Gerek ciddiyeti, gerekse yarışma sürecinin uzunluğu (15 gün) ve güçlüğü nedeniyle bu alandaki yarışmalarından en önemlisi olarak kabul edilen ve "bale olimpiyatı" olarak da anılan bu yarışmada kazandığımız başarının sevincini paylaşmak istedim.
Olimpiyat
Bulgaristan'ın Varna kentinde, bu yıl 22.'si düzenlenen bale yarışmasına Hacettepe Üniversitesi Ankara Devlet Konservatuarı'nda okuyan beş öğrenci ile katıldık.

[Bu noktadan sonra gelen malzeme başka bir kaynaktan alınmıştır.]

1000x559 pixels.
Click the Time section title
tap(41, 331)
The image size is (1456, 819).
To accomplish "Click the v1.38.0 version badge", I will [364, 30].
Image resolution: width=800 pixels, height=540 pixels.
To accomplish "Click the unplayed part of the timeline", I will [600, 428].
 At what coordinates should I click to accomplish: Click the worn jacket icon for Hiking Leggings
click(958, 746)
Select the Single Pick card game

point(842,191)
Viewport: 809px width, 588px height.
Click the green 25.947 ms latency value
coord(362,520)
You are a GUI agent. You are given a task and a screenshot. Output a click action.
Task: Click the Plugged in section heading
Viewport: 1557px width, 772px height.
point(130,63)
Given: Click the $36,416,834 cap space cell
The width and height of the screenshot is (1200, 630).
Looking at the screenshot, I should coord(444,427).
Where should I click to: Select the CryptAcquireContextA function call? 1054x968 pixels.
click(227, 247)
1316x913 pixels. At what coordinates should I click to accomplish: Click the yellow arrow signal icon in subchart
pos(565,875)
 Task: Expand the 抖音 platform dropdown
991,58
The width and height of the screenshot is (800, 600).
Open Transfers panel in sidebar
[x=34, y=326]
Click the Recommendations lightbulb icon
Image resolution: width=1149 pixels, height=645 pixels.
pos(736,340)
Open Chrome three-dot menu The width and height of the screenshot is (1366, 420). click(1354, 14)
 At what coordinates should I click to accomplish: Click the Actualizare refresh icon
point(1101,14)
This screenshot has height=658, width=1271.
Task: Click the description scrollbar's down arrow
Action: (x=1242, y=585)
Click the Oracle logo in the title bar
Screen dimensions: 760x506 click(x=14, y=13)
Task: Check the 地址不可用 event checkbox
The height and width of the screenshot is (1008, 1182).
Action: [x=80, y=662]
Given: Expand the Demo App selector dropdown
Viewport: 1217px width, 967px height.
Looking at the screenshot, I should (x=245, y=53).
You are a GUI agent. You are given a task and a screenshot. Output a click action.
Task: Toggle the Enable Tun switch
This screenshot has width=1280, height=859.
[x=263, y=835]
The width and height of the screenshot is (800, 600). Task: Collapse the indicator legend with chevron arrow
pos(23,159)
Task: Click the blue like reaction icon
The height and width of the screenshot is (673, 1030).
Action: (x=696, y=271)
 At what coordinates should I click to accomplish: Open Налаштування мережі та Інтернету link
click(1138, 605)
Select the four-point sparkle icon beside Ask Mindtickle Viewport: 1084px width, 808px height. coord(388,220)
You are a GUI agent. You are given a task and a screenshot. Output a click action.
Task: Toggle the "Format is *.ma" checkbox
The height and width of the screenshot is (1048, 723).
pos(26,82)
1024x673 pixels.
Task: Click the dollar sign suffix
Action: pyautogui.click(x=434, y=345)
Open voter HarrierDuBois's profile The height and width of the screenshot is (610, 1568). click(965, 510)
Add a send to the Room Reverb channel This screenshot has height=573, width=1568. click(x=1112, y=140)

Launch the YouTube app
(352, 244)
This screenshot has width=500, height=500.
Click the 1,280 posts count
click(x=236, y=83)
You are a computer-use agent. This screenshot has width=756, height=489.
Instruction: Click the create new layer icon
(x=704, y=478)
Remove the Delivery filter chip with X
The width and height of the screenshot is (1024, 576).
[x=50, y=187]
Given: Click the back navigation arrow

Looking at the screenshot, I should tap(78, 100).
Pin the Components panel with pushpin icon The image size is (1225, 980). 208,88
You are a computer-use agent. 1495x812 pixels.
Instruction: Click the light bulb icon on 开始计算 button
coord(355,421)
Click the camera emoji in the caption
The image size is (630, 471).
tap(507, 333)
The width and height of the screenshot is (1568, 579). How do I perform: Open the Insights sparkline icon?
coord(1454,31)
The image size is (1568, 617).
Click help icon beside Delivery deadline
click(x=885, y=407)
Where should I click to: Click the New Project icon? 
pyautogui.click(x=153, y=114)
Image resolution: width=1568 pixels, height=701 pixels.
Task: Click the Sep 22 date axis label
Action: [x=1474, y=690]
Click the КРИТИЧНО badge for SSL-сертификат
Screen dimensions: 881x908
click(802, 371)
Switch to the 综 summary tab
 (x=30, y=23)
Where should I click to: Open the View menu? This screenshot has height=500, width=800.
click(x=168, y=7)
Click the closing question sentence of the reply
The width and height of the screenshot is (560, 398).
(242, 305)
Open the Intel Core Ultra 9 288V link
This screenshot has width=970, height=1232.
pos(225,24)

Bu alanda düzenlenmiş ilk yarışma organizasyonu olma özelliğini taşıyan ve her iki yılda bir gerçekleştirilen Uluslararası Varna Bale Yarışması'na katılmak için kış aylarından bu yana, öğrenciler dahil hepimizin, günlük çalışmalarımızın yanı sıra hazırlanıyorduk. 15-30 Temmuz tarihleri arasında gerçekleştirilecek bu maratona katılmak üzere 12 Temmuz gecesi yola koyulduk.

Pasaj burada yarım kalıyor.